The new WTLH refinery is an integrated system comprising i) a two stage feedstock gasification system for SYNGAS production (CO and H2) at a molten iron bed reactor in the first stage and a plasma arc cyclone reactor in the second one, ii) a SYNGAS cooling and cleaning (scrubbing, quenching and ZnO and active C filtering) reactors where, respectively, heat and contaminants are removed from SYNGAS, iii) a Fischer-Tropsch reactor to convert SYNGAS into synthetic hydrocarbon crude, iv) a distillation and hydrocracking units where synthetic diesel and gasoline will be fractionate as major output products. Superheated steam will be produced both at the SYNGAS cooling unit and at the FT reactor. It will be used to feed a steam turbine for electrical power generation. The produced electricity is enough to satisfy the whole auto-consumption needs, with an excess available to be sold to the grid. The whole system yields are optimised to maximise synthetic diesel, gasoline and electricity production. That can be achieved using several strategies like i) stoichiometric injection of renewable hydrogen into the SYNGAS stream, ii) stoichiometric injection of hydrogen at the wax hydrocracking stage, iii) injection of renewable biogas as working fluid for the plasma arc torches, iv) steam generation at the SYNGAS cooling stage and at the FT reactor for steam turbine feeding, v) full recycling of non-reacted SYNGAS, vi) dissociation of locally produced pure water to generate hydrogen and oxygen for SYNGAS generation and enrichment, vii) recovery of all metals and silica like components, respectively, as metal ingots or nodules and non leaching vitrified slag, viii) conversion of scrubbed and quenched outputs into industry valuable chemicals or its recycling into to the first stage gasification process again in order to trap and neutralise undesired elements into the vitrified slag.

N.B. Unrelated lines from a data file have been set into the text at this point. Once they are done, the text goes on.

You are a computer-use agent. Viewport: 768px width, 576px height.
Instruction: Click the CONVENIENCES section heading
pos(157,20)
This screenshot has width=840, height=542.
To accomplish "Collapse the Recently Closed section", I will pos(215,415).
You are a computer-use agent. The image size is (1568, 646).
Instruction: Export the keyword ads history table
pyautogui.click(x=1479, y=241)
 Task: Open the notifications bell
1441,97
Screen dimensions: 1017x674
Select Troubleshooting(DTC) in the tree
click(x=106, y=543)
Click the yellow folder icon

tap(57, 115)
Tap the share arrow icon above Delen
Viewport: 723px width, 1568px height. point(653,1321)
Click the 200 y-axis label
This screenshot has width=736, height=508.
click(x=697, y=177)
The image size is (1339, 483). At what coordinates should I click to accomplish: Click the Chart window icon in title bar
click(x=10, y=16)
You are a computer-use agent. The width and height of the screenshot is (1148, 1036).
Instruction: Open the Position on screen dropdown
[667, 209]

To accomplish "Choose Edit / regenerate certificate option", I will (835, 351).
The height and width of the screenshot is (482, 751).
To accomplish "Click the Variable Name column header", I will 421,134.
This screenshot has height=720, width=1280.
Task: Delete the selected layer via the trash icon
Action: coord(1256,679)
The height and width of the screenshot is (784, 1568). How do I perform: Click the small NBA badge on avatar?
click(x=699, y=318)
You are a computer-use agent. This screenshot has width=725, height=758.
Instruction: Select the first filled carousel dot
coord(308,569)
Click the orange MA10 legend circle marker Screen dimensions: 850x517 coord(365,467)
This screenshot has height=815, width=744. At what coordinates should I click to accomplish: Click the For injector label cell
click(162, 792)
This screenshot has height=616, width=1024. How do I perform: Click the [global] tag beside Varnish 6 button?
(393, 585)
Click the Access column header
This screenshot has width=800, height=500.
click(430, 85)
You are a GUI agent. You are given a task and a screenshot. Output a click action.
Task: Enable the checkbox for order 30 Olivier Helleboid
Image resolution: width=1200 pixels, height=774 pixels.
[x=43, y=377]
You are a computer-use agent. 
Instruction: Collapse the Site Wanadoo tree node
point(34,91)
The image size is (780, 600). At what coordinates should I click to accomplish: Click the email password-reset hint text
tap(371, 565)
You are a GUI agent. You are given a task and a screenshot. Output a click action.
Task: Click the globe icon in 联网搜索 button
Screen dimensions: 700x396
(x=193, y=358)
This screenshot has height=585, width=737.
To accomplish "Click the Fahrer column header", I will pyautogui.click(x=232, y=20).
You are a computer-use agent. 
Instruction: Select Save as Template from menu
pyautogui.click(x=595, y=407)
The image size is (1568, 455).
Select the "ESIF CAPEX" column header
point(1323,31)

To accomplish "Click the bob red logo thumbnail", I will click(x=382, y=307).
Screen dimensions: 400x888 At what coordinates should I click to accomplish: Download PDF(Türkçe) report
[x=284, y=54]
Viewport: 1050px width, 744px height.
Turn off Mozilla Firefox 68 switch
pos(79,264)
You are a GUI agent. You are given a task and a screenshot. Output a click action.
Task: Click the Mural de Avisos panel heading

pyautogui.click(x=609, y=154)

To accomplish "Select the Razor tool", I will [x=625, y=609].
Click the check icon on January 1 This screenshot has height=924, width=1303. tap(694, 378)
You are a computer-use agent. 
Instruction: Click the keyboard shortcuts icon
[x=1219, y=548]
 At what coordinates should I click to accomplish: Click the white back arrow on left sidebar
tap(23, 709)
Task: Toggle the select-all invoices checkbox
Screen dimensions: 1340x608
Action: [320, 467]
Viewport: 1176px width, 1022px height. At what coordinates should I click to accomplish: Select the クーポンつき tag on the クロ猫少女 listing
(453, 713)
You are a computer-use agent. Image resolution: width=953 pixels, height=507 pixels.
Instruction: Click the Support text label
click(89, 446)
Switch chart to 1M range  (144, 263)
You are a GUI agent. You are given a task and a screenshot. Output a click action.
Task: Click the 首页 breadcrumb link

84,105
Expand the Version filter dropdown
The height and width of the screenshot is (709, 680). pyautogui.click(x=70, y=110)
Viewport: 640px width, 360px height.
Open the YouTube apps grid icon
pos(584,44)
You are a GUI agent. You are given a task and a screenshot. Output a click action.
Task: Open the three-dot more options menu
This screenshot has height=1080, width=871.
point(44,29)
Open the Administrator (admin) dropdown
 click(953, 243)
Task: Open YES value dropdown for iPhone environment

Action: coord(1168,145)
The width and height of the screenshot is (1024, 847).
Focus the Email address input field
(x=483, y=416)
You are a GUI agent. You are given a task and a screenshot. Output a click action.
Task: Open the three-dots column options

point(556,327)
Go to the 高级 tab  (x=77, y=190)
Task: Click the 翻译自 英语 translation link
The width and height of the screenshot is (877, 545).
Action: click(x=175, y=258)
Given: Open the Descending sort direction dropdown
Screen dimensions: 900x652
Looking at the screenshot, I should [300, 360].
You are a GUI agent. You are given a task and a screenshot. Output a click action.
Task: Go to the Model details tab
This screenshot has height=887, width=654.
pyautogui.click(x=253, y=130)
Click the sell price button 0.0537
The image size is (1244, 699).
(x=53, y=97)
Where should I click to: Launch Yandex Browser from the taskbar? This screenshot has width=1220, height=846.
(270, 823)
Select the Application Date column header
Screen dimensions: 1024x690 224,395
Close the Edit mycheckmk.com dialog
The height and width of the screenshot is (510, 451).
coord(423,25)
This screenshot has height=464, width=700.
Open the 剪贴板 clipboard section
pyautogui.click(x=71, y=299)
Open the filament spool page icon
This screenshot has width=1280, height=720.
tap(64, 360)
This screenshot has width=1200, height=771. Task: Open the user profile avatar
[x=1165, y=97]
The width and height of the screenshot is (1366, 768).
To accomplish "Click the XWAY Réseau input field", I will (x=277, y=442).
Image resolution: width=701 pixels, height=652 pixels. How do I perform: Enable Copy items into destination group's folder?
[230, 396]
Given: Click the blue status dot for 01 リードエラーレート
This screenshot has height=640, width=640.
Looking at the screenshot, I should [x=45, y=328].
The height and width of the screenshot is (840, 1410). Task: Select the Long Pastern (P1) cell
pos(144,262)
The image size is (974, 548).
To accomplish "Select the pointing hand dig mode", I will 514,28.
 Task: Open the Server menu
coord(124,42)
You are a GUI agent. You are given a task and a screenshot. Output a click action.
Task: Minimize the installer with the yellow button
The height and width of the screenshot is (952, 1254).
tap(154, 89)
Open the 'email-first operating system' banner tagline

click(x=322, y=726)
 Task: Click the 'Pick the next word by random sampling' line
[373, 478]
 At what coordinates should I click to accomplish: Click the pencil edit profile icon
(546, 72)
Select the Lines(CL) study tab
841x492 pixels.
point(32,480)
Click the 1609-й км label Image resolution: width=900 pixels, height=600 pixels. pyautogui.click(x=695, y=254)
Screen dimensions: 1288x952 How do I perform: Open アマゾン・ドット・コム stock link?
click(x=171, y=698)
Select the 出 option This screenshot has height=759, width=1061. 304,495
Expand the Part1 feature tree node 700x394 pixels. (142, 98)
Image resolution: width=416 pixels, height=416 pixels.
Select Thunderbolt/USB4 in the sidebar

When compared with the prior art similar processes one can see that our presently proposed WTLH refinery achieves several improvements relatively to the conventional GTL, CTL or BTL processes. Gasification is modified to cope with any type of carbon containing feedstock (no matter if waste, biomass or fossil fuel origin) while FT products yield will increase from the conventional 6:1 up to a value between 2:1 to 1:1 (each ton of feedstock will allow the production of 0.5 to 1 ton of FT products). This means also that our newly proposed WTLH refinery will have a carbon conversion ratio close to 100% (instead of the conventional 65%). Furthermore, our WTLH refinery will be an emission-free one (no gas, liquid or solid emissions) since all feedstock constituents will come out as commercially useful products, making it a automatically compliant solution with any environment protection and preservation directives and/or conventions.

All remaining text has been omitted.